§ DATA FOR REVIEW

# # # # # # #

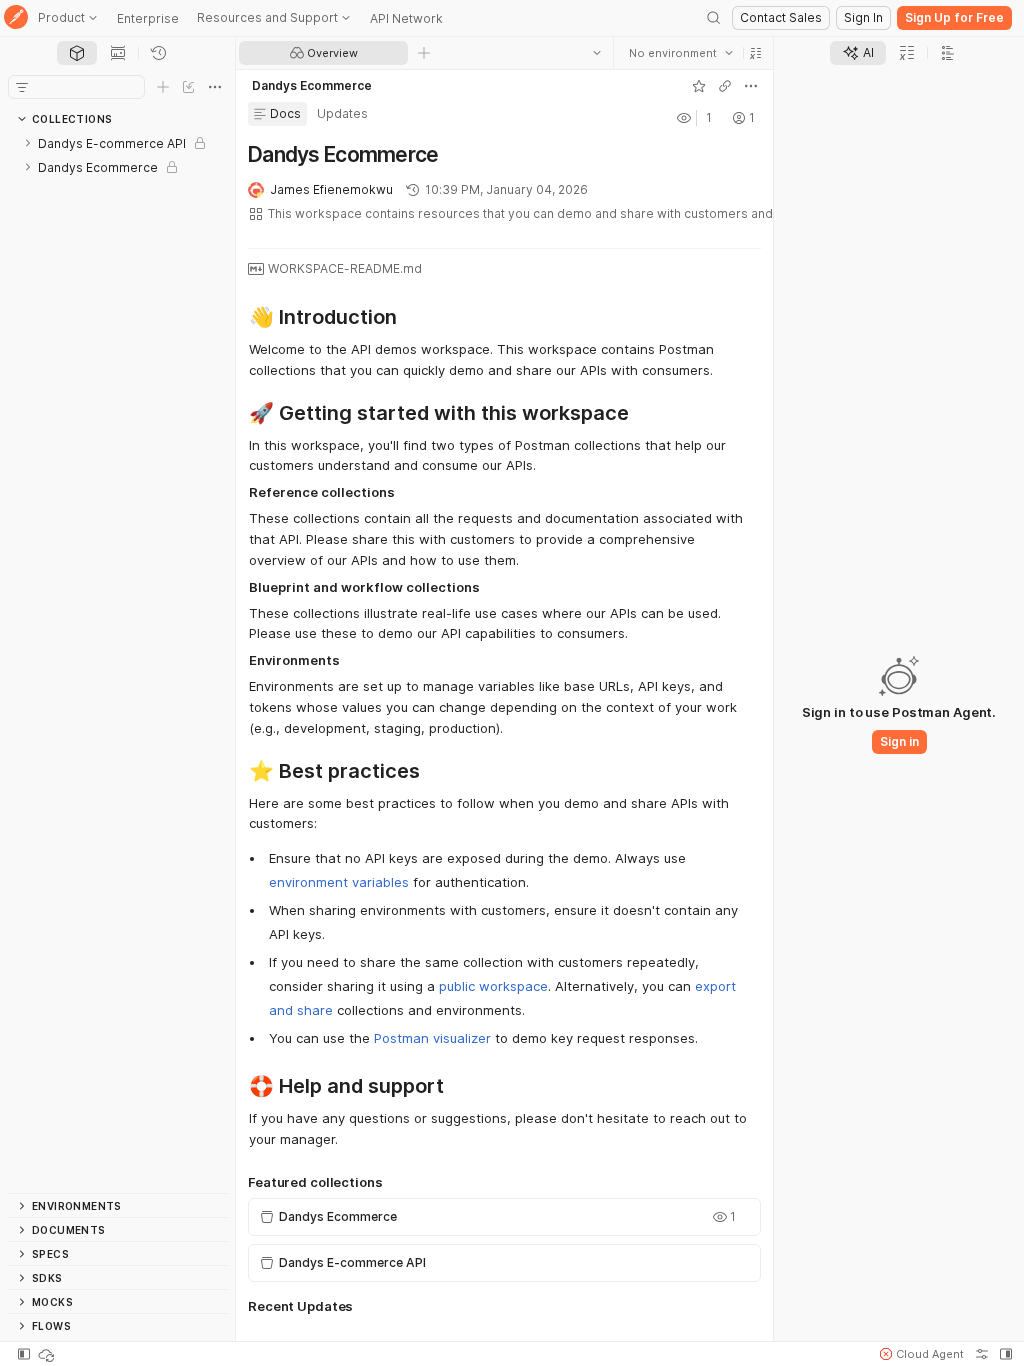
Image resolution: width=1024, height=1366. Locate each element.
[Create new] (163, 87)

# # # # # # #

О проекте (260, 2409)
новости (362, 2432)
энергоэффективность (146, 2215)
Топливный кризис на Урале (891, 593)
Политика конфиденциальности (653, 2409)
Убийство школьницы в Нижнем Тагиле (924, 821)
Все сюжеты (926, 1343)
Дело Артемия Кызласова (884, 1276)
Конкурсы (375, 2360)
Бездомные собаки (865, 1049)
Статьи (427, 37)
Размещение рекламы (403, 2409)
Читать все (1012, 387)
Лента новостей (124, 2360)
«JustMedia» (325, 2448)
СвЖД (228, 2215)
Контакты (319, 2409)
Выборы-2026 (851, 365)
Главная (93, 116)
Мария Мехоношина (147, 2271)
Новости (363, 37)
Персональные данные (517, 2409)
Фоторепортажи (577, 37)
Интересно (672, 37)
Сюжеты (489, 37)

# # # # # # #

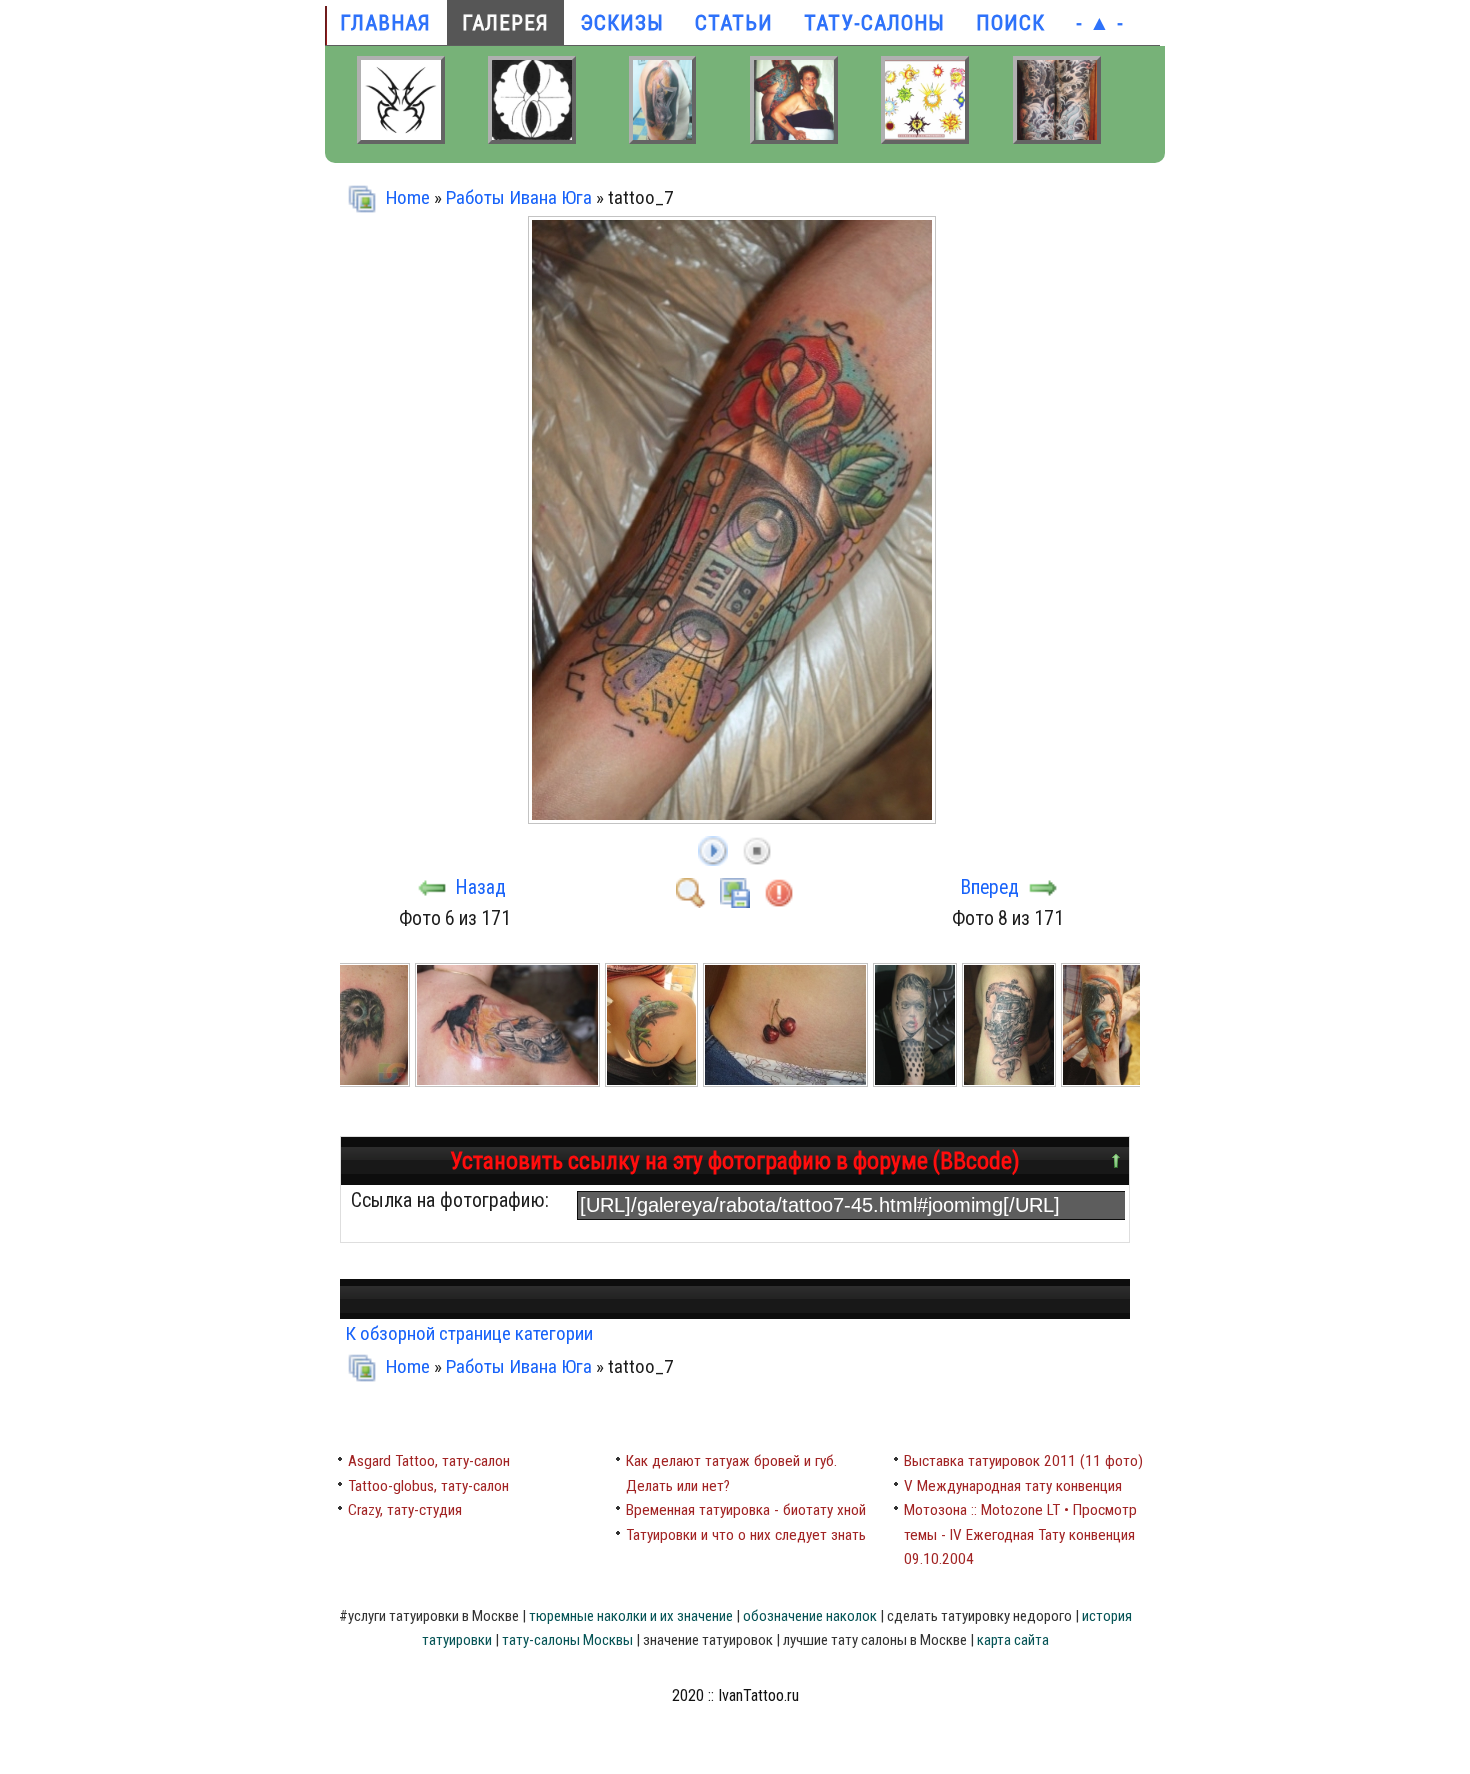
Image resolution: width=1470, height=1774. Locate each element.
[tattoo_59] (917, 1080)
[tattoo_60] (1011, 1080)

# # # # # # #

Using the material above, transcribe exactly the lines from the line with "Все сюжеты (926, 1343)" to the line with "Сюжеты (489, 37)"; both count, and nothing else goes in.

§ YOUR RESPONSE
Все сюжеты (926, 1343)
Дело Артемия Кызласова (884, 1276)
Конкурсы (375, 2360)
Бездомные собаки (865, 1049)
Статьи (427, 37)
Размещение рекламы (403, 2409)
Читать все (1012, 387)
Лента новостей (124, 2360)
«JustMedia» (325, 2448)
СвЖД (228, 2215)
Контакты (319, 2409)
Выборы-2026 (851, 365)
Главная (93, 116)
Мария Мехоношина (147, 2271)
Новости (363, 37)
Персональные данные (517, 2409)
Фоторепортажи (577, 37)
Интересно (672, 37)
Сюжеты (489, 37)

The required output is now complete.